DON’T TRUST THE PEOPLE … now that a poorly funded, grassroots effort has begun to put our skyrocketing water rates to a vote of the people, one member of the Davis City Council has dismissed the effort as “just the latest in a long string of attempts to block our community’s access to clean surface water.” … those are the words of Mayor Pro-Tem and California Assembly candidate Dan Wolk, and frankly, they surprise me …

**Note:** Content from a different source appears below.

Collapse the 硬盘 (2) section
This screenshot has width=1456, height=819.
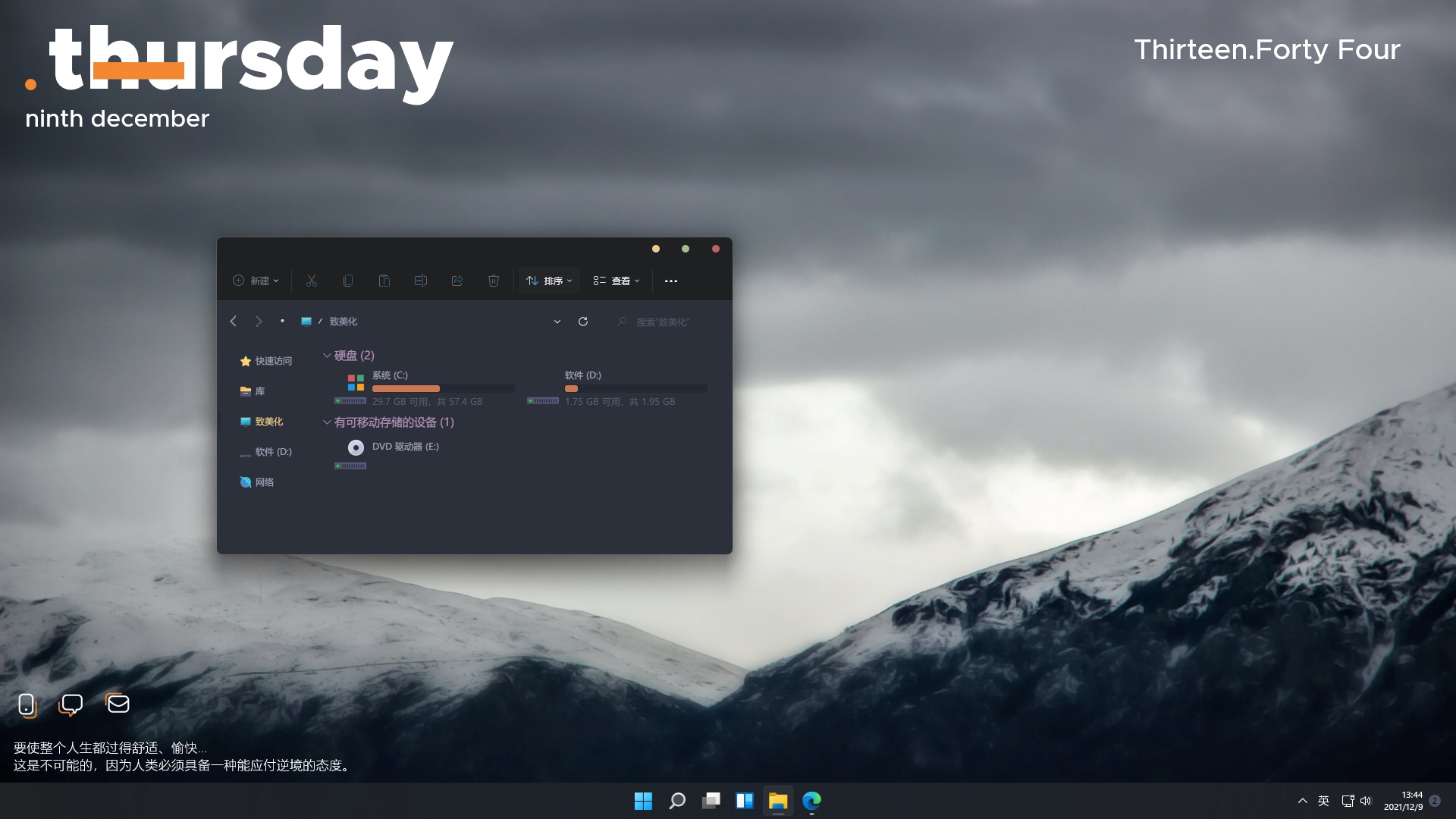[x=327, y=355]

First, this is an initiative about a confusing and unfair rate structure that punishes some citizens and rewards others instead of treating us all as equals by charging everyone the same per-gallon rate … I’m not aware of anyone trying to deny Davis “clean” water … in fact, the implication here is that the initiative circulators are somehow in favor of “dirty” water, which is just plain silly, since they are consumers of that very same water like everyone else … it’s also distressing when an elected official denigrates the initiative process, which is seen by many as a last resort when officialdom goes down a path the citizenry might not approve of …

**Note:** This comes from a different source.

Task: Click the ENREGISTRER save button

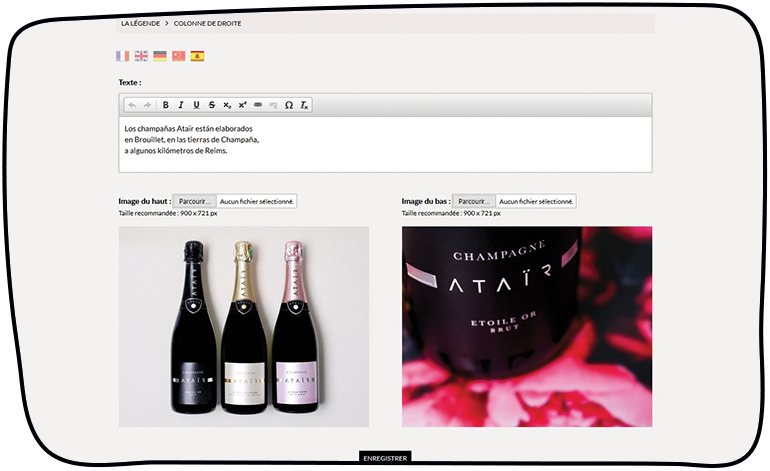Action: click(385, 458)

I realize that letting the people vote on something of such importance is scary stuff for a sitting City Council member, but if 50.1 percent of the electorate agrees with Councilman Wolk, he has nothing to worry about … had the rates been on the ballot last March as they should have been, along with the city’s sudden decision to add fluoride to the water, the outcome on the project itself may very well have been different … letting the people have their say is never a bad idea …
THE WILL OF THE PEOPLE … those pushing for an up-or-down vote on the new water rates are already hearing that they’re thwarting the “will of the people,” given that 54 percent of those who bothered to vote last March approved the surface water project … again, the council has never given the people a chance to vote on the rates … for obvious reasons … the council could have put the rates on the ballot last March, but declined to do so … as for the “will of the people,” being denied, we need look no further than the recently litigated Proposition 8, where those who felt their rights were violated by a vote of the people sought redress through the courts …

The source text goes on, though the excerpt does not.